Demirtaş şunları söyledi; “İmralı'da kurulan müzakere masası halkın umududur. HDP elbetteki çözümün muhatabıdır. Bizler müzakerenin sonuçlarını parlementoya getirip bir daha da çatışma ihtimalinin olmaycağı bir durumu 15 – 20 günde hazırlayabiliriz. Yeter ki insanlarımız 'savaş istemiyoruz' desin. Barışa dair asla umutlarınızı yitirmeyin. Yarın barışı sağlarsak, yarın ölme ihtimali olanları kurtarırız. Siyasetçinin işi budur. Göz göre göre gencecik insanlar ölürken siyasetçiler sessiz kalamaz. Siz bunun için bize oy verdiniz. İş bulalım, ekmek bulalım, özgürce toprağımızda yaşayalım dediniz. Biz de sizin iradenizin arkasında duracağız. Kesinlikle bu savaşın kimseye hayrının olmadığını, herkese zarar vereceğini bütün dünyaya haykıracağız. İl il, ilçe ilçe dolaşıp barışın kıymetini anlatacağız. Önümüzdeki birkaç gün çok kıymetlidir. Eğer ülkenin her yerinde güçlü bir şekilde barış çağrısı yükselirse yeni bir sayfa açılır.”

“BU VATAN HEPİMİZİN”

HDP Eş Genel Başkanı Demirtaş, Van mitingindeki konuşmasını şöyle sürdürdü; “Birilerinin iktidar, koltuk hırsına bu süreci heba etmeyeceğiz. Biz gerçekten koltuk sevdalısı olsaydık yerimizde otururduk. AKP kendi savaşında kendisini bitirecek zaten. Bu ülkenin evlatları feda edildikçe zaten halk AKP'yi sandıkta cezalandıracak. Bu toplum aptal değil. Bu savaşın neden yapıldığını biliyor artık. Bu vatan hepimizin vatanıdır. Bizim ortak vatanımızdır. Eğer ülkemiz, vatanımız tehdit altında olursa biz göğsümüzü gere gere ülkemizi koruruz. Ama saray savunmasını vatan savunması diye bize yutturmasınlar.
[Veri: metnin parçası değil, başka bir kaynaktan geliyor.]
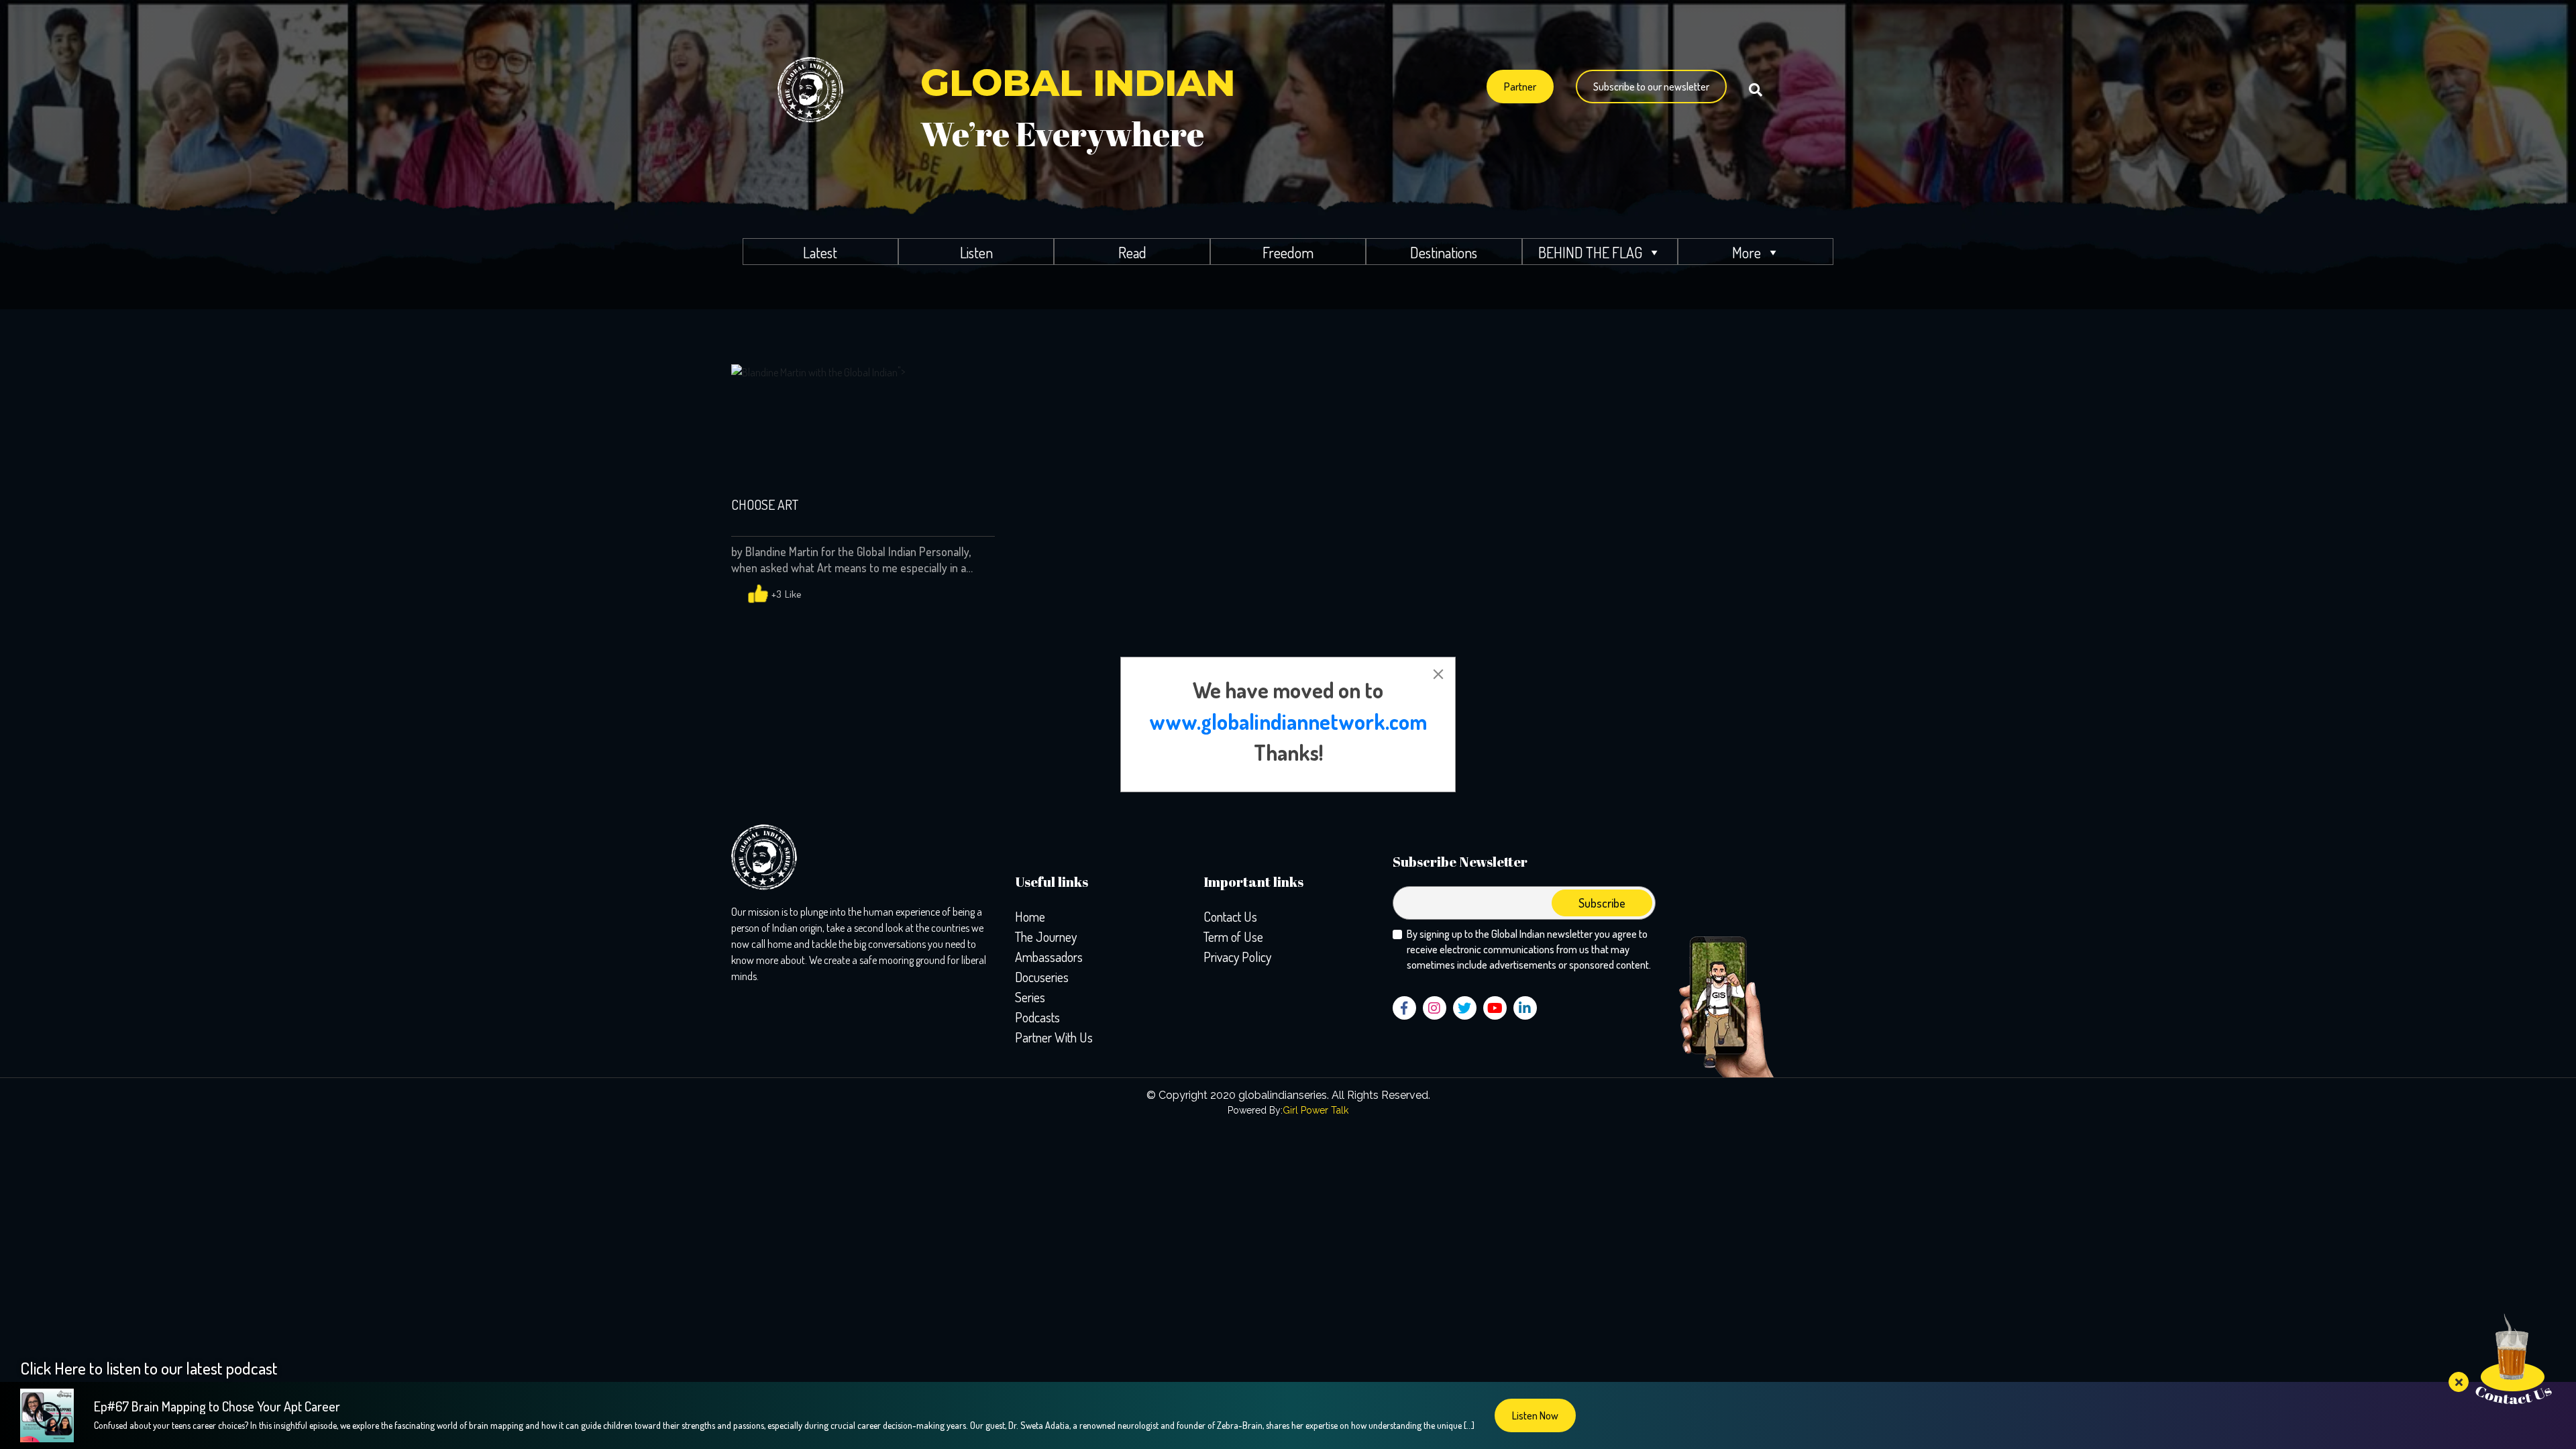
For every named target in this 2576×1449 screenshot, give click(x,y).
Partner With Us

Ortada AKP iktidarının, AKP koltuğunun savaşı var. Bunu ülke savunması diye yutturanların oyunlarına gelmeyeceğiz. Biran önce ateşkes, müzakere koşullarına dönülmesi için daha çok haykırmak zorundayız. 'Dualırımız barış için olsun' diye ellerini Allah'a açanlar sizler gönülden bunu istiyorsanız emin olun barış olacak, başka yolu yok. Biz de bugün Van'dan bu sözü vererek ayrılacağız. Burayı dolduranlar bilsinler ki, tahrik etmeye, provoke etmeye, katliamlar yapmaya çalışacaklar, sizler ama asla onurunuzu çiğnetmeden, dik bir duruşla barış savunucusu olacaksınız. Böyle olursak bunlara savaş yaptırmayacağız ve HDP'nin rüzgarıyla inşallah erken seçimle bunlardan kurtulacağız. Barış için bu meydanı dolduran bütün Van halkından allah razı olsun.”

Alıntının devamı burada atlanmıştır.